Posted 09 September 2013 - 02:56 AM

So..Its not starting an old topic if its less than a month old, right? Whatever..Anyway, about my friend situation. I lost a lot of friends..Most of it has to do with uh..Me being too nice. So I kinda asscociate myself with just about anyone and in the end, they're just bad friends..And it takes me awhile to realize that. I'm a counselor..Not professional..I was a counselors assistant in school, and it felt right..I helped a lot of people..So I kept doing that, freelance..You know? Except I dealt with more serious issues..Like people just a couple seconds away from killing themselves, people who got drug problems, people who drink themselves to death..You get the picture. In the past six years, I saved a lot of lives..Made them grow..Watch them really come into their own, you know? Change. But I think in the end, I was making a mistake. Because see, a friendship is supposed to be a two way street..and I thought I had that but I didn't. No, what I had was a.."I have a problem. Fix it for me! Okay, thanks." situation. A situation where they were all that mattered, and me? I had no business talking about my problems, or...What I feel.
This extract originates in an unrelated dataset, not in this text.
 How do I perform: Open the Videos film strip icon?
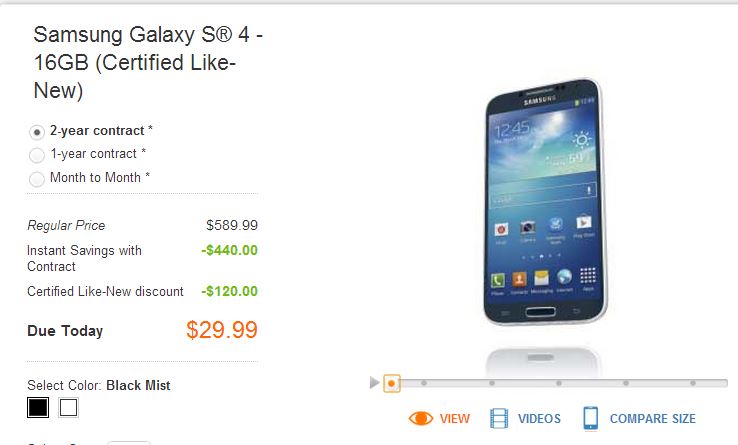(499, 418)

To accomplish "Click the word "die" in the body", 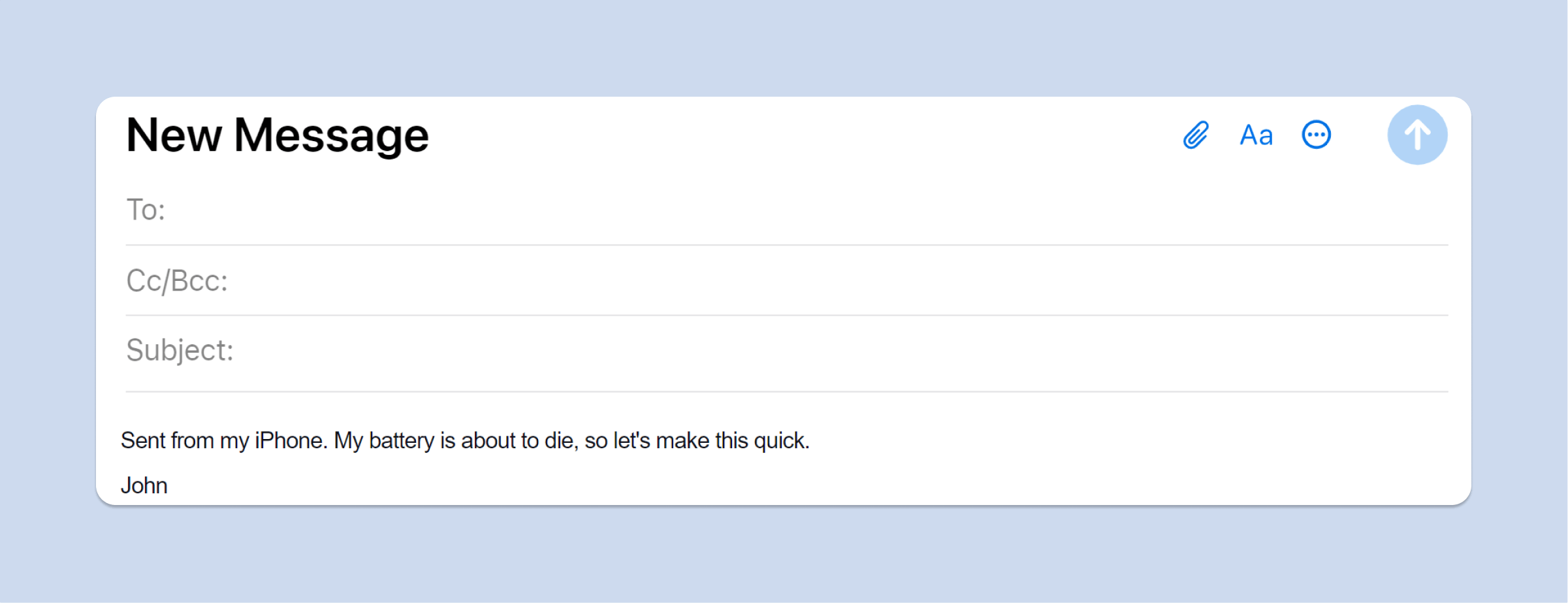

It was just about them.

 

So last year, I made another "friend". This real lonely shy quiet girl. Had some problems in her past..Lots of anxiety, no friends. Anyway, we got a little close..I thought it was a bond. Eventually, I made her sum up the courage to start making friends..I became like a "hero" to her and..Eh, it was an ego boost..I didnt pay attention to anything else. But then this year starts, and now shes got her own circle of friends..And we're starting to see eachother less and less..While this is going on, I'm out with my childhood friend smoking weed, getting high off ecstasy, doing shrooms, drinking my ass off. But then he leaves..Only explanation I can give is that lifes got a way of tearing people apart for awhile..But this guy was a REAL friend..

 

So when he left, thats when it started to click.. All I was to this person was their shrink. I made her all these friends, made her this brand new person that was happy..But in the end, I was the one who ended up alone. So I tried to change things..Tried to talk a little more about myself..Tried to actually hang out. And I noticed that she distanced herself more and more as time went on until finally...She left.

 

Instead of taking care of my own life, getting over my problems..I spent the past six or more years taking care of other peoples lives..And now look where its got me. I wasted my life for the wrong people. At least if they were friends and GOOD people, I could die tomorrow, proud of what I did.